Essential workers without status are subject to more danger, financial hardship and precarity than ever before due to the pandemic. The draconian powers granted to police in guise of curfew enforcement have further exacerbated the problem, especially for those with precarious immigration status who rarely have the luxury of working from home. 

“Even before the curfew workers with precarious immigration status were afraid of being interrogated by police in public space. We have repeatedly asked the government and the SPVM for real protection of non-status migrants, by applying the policy of “don’t ask, don’t tell.” This policy would prevent police from asking for their immigration status and informing the Canada Border Service Agency (CBSA),” outlines Immigrant Workers Centre community organizer Viviana Carole Medina.

The curfew gives Montréal police the authority to demand identity documents from non-status essential workers on the frontlines. This could lead to both detention and deportation of essential workers such as delivery drivers, cleaners and transit workers. 

Since the curfew started, numerous workers in precarious situations have been harassed by the police. Several night-shift workers have described being interrogated by police, sometimes for more than 40 minutes, despite presenting an essential employment certificate. These essential workers are serving the community and risking their lives to keep society functioning during the pandemic. They merit respect and support, not intimidation.

“We also asked that a municipal ID card be issued as a fully acceptable form of ID,” Medina continues. “Our requests for change have been left unanswered. The fear of those without status has been exponentially amplified by the curfew because the police have now full authority to interrogate people in the street.” 
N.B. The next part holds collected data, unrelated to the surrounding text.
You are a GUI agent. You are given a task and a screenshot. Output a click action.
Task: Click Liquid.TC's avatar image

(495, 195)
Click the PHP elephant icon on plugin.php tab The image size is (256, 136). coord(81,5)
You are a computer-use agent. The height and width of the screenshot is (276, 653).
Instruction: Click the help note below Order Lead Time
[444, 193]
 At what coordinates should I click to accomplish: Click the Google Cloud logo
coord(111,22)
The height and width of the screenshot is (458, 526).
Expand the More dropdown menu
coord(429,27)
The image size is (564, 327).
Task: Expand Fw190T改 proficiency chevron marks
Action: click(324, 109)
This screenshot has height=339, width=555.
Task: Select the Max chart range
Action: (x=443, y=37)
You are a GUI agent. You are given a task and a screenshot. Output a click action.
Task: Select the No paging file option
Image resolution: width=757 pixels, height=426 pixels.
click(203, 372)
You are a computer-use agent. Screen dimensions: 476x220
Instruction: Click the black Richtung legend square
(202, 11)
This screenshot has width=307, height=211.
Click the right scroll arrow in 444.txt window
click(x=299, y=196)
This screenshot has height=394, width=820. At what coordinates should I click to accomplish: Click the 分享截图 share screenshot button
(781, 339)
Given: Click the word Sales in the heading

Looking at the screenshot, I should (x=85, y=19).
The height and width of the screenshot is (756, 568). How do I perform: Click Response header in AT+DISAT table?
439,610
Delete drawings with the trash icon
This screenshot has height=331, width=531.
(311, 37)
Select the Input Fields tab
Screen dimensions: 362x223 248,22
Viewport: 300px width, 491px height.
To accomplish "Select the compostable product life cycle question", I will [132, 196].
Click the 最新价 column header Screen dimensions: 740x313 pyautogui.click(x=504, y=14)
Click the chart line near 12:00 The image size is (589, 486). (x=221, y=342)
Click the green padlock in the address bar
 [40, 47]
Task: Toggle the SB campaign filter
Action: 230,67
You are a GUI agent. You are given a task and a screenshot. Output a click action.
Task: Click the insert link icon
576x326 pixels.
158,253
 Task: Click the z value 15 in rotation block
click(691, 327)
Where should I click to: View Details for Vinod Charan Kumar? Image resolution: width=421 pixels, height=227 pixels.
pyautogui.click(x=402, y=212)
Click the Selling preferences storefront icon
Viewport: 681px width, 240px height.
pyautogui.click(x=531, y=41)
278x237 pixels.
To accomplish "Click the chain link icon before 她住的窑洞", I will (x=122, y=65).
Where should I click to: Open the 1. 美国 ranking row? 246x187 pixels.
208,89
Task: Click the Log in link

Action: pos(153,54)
The City of Montreal was declared a sanctuary city in 2017 to protect those without status from deportation. That the Montreal police are weaponizing the curfew to harass people with precarious status is consequently hypocritical as well as morally outrageous.

Most essential workers are not on a salary and can’t work from home. Many of those paid by the hour have had their hours or entire shifts cut as depanneurs, fast-food places and some grocery stores shift to closing by 7:30 or earlier due to the curfew. 

It’s unacceptable that the people taking the highest health risk to keep the economy going are losing income without any government financial compensation or even acknowledgment. The Immigrant Workers Centre calls for the Quebec government to immediately issue an emergency income supplement for workers who have had their hours cut due to the curfew for the full amount of income lost.

“Police detain immigrant workers to question them a lot. This wastes our time. We work hard and do honest work during the pandemic. It feels like harassment,” says Gaurav Sharma, a driver for Uber Eats and community organizer at the Immigrant Workers Centre. “For workers without status this is even more dangerous and scary. No one should be without status, especially now- no one is illegal.”